El vigésimo aniversario del Tratado de Libre Comercio de América del Norte (TLCAN) ha suscitado una serie de reflexiones acerca de los alcances que tuvo sobre el crecimiento de la economía mexicana y el bienestar de sus ciudadanos. Hace dos décadas, la retórica que vendía ante la opinión pública este acuerdo histórico, insignia del sexenio de Carlos Salinas de Gortari, se caracterizó por sobredimensionar sus expectativas a través del progreso y la modernidad que detonaría la apertura de los mercados. Por otra parte, sus detractores le han atribuido desde entonces un sinnúmero de desventajas que convierten al TLCAN en una especie de fetiche útil en la explicación de todos los males estructurales del país. No obstante, el análisis sobre los primeros veinte años del TLCAN es una oportunidad para desmitificar los resultados del acuerdo–tanto positivos como negativos—, además de pensar cómo maximizar los beneficios que el TLCAN le puede aún dar al país.
El TLCAN no sólo marcó un punto de quiebre en la política comercial de México, sino incluso en el desarrollo de su sistema político. Ciertamente, el tratado dio un impulso sin precedentes al sector exportador y manufacturero del país (las exportaciones no petroleras han crecido casi 700 por ciento en dos decenios). Asimismo, la competencia comercial permitió que la oferta de bienes de consumo aumentara y se diversificara. Sin embargo, otro de los efectos del tránsito a la integración de la economía mexicana en el contexto de la apertura de los mercados internacionales, fue acotar los márgenes de maniobra en la toma de decisiones de política económica, cuya irresponsabilidad pasada había conducido a episodios de crisis recurrentes. A pesar de sus innegables beneficios a la economía, la apertura no vino acompañada de un conjunto de políticas públicas que permitieran explotar a tope el potencial del acuerdo, dar mayores dividendos a sectores más amplios de la población, y amortiguar el peso de los costos para los perdedores en una negociación de esta índole.
Levantar las barreras del proteccionismo ocasionó que la fuerza del mercado eliminara a las empresas mexicanas que no fueron capaces de adaptarse y competir.
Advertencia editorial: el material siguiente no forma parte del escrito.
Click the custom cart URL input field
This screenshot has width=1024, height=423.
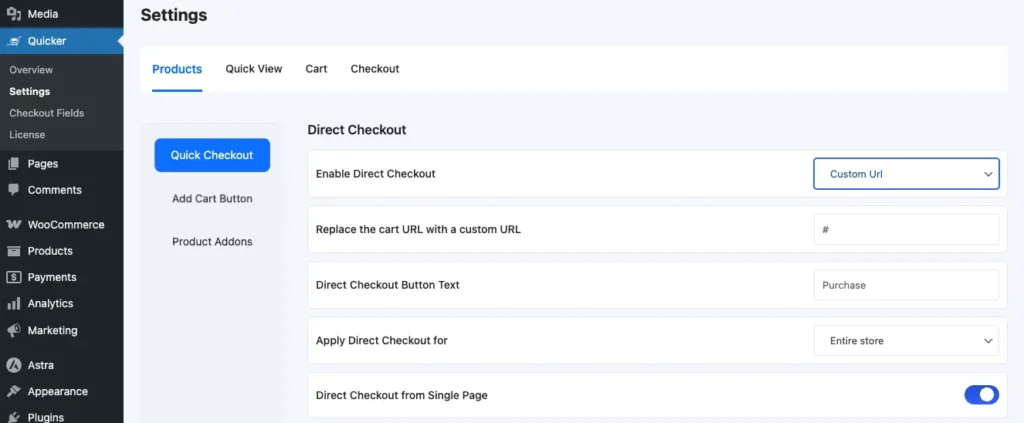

Otros sectores tuvieron la ocasión de no ingresar a la liberalización de inmediato pensando, en teoría, que podrían fortalecerse y terminar por integrarse tras un plazo perentorio. El mejor ejemplo de los claroscuros de ese proceso fue el campo mexicano. Pese al extenso periodo transcurrido antes de la plena entrada en vigor del TLCAN en materia agropecuaria –15 años—, el gobierno prosiguió durante ese tiempo promoviendo políticas asistencialistas que poco hicieron por conducir al sector a niveles competitivos, condenándolos a lo inevitable: la preservación de su pauperización. Es cierto, Estados Unidos y los países más poderosos del mundo en materia agropecuaria tienen políticas muy agresivas de subsidios a favor de los productores, pero su enfoque no es eternizar la pobreza, sino promover el desarrollo.
Por otra parte, el TLCAN no te exime como gobierno de instalar regulación adecuada que permita la competencia en los mercados más concentrados, de contar con un Estado de derecho real, de promover –no entronizar— industrias nacientes, de gastar de manera eficiente en infraestructura, de impulsar la innovación y fortalecer las habilidades de los trabajadores mexicanos a través del sistema educativo, entre otras cosas. No existe una política que sea capaz de resolver el problema económico de un país por sí sola, ni el TLCAN, ni la reforma energética, ni ninguna.
Si México quiere aprovechar eficientemente las condiciones comerciales que el TLCAN abrió, debe ser capaz de impulsar políticas a fin de potenciar las ganancias de la apertura. Del mismo modo, pensar en “relanzar”, “profundizar” o “renegociar” el tratado es un despropósito. Dar un paso más adelante en el contexto del acuerdo comercial norteamericano dependerá en buena medida de la implementación de reformas que en verdad incidan en el desarrollo, impulsen la productividad y la competitividad, mejoren la creación de valor agregado, fomenten la transferencia de conocimiento y tecnología; en suma, que México haga su tarea y no espere que otros la hagan por él.